The available options for connecting from Ruby to Snowflake include:
- ODBC - which works, but can be very slow, especially for a lot of data, which is probably why you're using Snowflake
- The ruby snowflake client that wraps the go client. This is probably the fastest single threaded option, which we also created. However, that library takes the ruby GVL and so stops all other processing in your ruby process (threads).
This library is implemented in ruby and while it leverages some libraries that have native extensions, doesn't currently include any native extensions itself. Depending on network latency and the shape of the data this library can be faster or slower than the go wrapper. The big advantages are:
- It uses about half the memory when you pull a full result set into memory
- It does not hold onto the ruby GVL and so does not block other threads while waiting on IO like the go wrapper client.
- It will consume more resources for the same data, because it's using the HTTP v2 API and getting JSON back, there is just more work to as compared to the go or python clients that use Apache Arrow under the covers.
Usage
Create a client
Add to your Gemfile or use gem install rb_snowflake_client
gem "rb_snowflake_client"
Then require, create a client
require "rb_snowflake_client"
# uses env variables, you can also new one up
# see: https://github.com/rinsed-org/pure-ruby-snowflake-client/blob/master/lib/ruby_snowflake/client.rb#L43
client = RubySnowflake::Client.new(
"https://yourinstance.region.snowflakecomputing.com", # insert your URL here
File.read("secrets/my_key.pem"), # your private key in PEM format (scroll down for instructions)
"snowflake-organization", # your account name (doesn't match your URL)
"snowflake-account", # typically your subdomain
"snowflake-user", # Your snowflake user
"some_warehouse", # The name of your warehouse to use by default
"some_database", # The name of the database in the context of which the queries will run
max_connections: 12, # Config options can be passed in
connection_timeout: 45, # See below for the full set of options
query_timeout: 1200, # how long to wait for queries, in seconds
)
# alternatively you can use the `from_env` method, which will pull these values from the following environment variables. You can either provide the path to the PEM file, or it's contents in an ENV variable.
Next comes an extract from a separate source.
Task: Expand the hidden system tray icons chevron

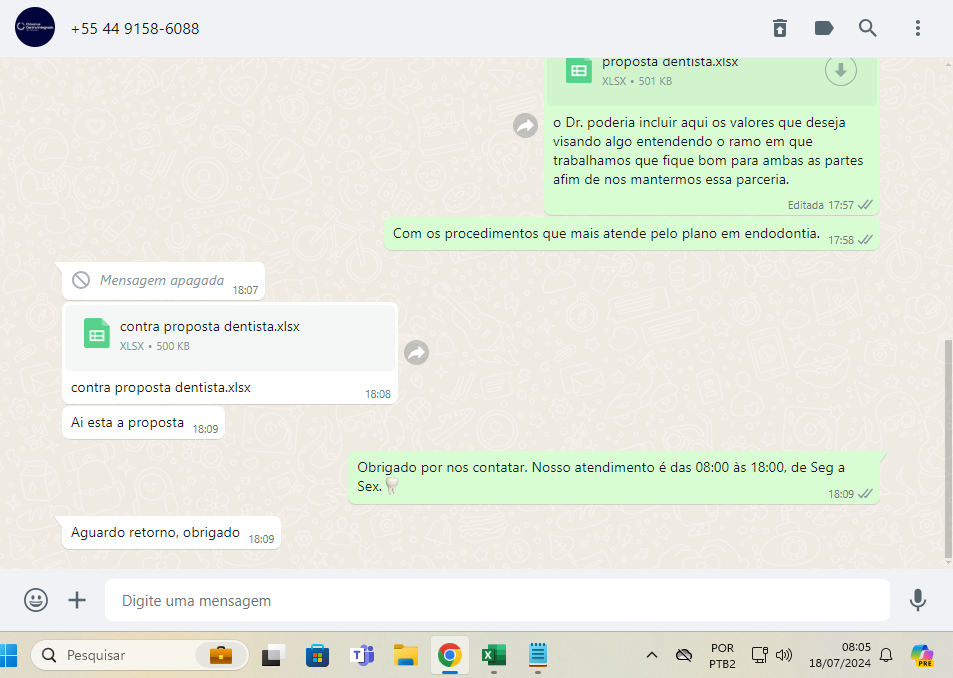Action: coord(652,655)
RubySnowflake::Client.from_env
Available ENV variables (see below in the config section for details)
SNOWFLAKE_URI
-
SNOWFLAKE_PRIVATE_KEY_PATH
orSNOWFLAKE_PRIVATE_KEY
- Use either the key or the path. Key takes precedence if both are provided.
SNOWFLAKE_ORGANIZATION
SNOWFLAKE_ACCOUNT
SNOWFLAKE_USER
SNOWFLAKE_DEFAULT_WAREHOUSE
SNOWFLAKE_DEFAULT_DATABASE
SNOWFLAKE_JWT_TOKEN_TTL
SNOWFLAKE_CONNECTION_TIMEOUT
SNOWFLAKE_MAX_CONNECTIONS
SNOWFLAKE_MAX_THREADS_PER_QUERY
SNOWFLAKE_THREAD_SCALE_FACTOR
SNOWFLAKE_HTTP_RETRIES
SNOWFLAKE_QUERY_TIMEOUT
Make queries
Once you have a client, make queries
# will get all data in memory
result = client.query("SELECT ID, NAME FROM SOMETABLE")
# result is Enumerable
result.each do |row|
puts row[:id] # row supports access with symbols
puts row["name"] # or case insensitive strings
puts row.to_h # and can produce a hash with keys/values
end
Stream results
You can also stream results and not hold them all in memory. The client will prefetch the next data partition only. If you have some IO in your processing there should usually be data available for you.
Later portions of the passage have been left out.